§ **Exercise**
Among the entries below, find the lines with the word "will" and return them.

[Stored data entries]
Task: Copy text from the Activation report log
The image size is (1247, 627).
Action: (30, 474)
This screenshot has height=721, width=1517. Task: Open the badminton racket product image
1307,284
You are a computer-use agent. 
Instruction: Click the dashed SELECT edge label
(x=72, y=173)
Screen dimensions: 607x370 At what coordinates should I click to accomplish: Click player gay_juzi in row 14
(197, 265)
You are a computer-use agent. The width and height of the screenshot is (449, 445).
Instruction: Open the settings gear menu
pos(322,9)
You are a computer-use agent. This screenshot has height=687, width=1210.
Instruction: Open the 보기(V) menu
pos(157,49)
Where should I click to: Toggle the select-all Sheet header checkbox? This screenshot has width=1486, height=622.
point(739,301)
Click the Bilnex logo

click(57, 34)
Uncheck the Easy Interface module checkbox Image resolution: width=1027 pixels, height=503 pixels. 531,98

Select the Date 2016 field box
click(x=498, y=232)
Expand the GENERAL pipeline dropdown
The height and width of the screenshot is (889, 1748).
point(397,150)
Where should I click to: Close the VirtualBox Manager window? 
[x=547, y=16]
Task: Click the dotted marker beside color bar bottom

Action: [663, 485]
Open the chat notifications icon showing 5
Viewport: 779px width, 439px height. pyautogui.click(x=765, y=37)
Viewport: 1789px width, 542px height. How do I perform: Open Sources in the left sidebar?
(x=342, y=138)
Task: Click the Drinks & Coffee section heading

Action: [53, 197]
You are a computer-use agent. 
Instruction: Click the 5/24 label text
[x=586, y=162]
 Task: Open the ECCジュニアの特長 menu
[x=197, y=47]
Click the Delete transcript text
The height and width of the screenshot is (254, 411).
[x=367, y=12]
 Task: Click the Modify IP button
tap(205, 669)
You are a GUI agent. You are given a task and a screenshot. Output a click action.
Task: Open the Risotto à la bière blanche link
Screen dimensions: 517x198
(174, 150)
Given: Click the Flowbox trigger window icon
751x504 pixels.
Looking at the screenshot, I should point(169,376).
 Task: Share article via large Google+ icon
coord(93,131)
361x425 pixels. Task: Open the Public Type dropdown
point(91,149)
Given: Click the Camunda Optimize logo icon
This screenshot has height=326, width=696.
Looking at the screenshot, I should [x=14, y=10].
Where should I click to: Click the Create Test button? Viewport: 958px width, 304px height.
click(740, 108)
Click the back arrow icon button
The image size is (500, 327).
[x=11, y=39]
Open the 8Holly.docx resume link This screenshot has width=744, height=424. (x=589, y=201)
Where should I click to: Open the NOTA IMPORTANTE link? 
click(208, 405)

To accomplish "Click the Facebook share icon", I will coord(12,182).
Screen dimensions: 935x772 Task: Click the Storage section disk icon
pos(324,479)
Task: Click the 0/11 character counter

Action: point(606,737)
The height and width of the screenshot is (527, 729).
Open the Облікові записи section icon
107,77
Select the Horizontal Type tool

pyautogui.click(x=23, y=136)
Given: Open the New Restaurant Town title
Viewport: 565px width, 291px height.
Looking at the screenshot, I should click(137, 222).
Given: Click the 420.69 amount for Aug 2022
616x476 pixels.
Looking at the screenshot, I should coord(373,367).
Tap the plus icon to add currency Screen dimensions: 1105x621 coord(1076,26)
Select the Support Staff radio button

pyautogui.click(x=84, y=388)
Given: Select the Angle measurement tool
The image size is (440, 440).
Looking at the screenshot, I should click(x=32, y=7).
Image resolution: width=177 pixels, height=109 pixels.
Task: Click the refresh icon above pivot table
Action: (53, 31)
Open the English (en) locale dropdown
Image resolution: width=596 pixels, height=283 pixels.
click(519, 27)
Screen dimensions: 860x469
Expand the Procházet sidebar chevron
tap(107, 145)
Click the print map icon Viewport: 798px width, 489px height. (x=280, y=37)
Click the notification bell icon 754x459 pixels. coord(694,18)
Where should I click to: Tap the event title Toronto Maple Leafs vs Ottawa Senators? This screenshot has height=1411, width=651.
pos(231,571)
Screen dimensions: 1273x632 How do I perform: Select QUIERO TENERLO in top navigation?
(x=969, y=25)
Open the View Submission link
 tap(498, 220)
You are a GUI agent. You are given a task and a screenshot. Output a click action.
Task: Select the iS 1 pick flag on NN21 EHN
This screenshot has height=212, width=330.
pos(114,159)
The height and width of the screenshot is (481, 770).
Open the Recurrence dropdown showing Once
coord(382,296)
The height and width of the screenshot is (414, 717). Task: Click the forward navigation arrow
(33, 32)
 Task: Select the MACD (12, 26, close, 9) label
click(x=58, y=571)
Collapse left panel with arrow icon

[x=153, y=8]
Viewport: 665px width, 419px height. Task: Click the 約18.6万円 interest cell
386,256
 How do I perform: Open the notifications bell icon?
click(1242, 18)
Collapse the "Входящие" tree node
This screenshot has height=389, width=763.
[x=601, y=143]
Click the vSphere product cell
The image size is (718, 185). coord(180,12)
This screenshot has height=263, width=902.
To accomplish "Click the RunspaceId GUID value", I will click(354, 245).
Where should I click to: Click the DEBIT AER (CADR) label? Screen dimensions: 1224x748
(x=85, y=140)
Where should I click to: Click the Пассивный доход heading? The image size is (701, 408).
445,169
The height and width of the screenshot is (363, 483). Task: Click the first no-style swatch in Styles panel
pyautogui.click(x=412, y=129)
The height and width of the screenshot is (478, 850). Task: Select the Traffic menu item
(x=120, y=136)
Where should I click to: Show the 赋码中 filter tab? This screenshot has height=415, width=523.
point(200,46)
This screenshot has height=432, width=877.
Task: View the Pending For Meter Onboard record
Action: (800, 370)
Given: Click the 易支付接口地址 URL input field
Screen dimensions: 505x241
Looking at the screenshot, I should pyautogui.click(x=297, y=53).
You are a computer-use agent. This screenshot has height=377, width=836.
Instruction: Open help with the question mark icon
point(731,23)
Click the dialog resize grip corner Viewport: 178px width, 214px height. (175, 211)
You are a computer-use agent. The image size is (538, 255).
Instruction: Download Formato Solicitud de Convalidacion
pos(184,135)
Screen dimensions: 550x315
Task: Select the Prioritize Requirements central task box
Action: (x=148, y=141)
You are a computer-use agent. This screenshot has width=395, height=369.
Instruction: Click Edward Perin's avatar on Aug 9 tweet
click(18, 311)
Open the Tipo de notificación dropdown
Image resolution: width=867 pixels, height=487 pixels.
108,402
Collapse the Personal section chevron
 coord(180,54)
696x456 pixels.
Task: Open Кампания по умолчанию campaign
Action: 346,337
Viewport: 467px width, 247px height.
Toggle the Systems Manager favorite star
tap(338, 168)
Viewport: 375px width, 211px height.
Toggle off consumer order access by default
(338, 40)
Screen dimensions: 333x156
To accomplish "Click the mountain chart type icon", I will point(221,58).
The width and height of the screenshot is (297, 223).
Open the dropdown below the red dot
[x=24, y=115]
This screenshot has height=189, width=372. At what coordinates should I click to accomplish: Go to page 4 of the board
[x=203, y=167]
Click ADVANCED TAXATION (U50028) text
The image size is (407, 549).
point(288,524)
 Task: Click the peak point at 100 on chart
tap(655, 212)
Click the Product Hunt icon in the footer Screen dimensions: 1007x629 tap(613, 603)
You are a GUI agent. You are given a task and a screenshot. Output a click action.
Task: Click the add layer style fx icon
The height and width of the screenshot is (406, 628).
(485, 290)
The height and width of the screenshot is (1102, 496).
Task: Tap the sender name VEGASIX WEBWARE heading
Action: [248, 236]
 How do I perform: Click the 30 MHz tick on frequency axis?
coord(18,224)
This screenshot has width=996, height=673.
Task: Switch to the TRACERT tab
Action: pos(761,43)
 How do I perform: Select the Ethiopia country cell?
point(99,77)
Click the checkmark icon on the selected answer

§ **Answer to the exercise**
To accomplish "Click the Facebook share icon", I will coord(12,182).
To accomplish "Click the RunspaceId GUID value", I will click(354, 245).
To accomplish "Click the mountain chart type icon", I will point(221,58).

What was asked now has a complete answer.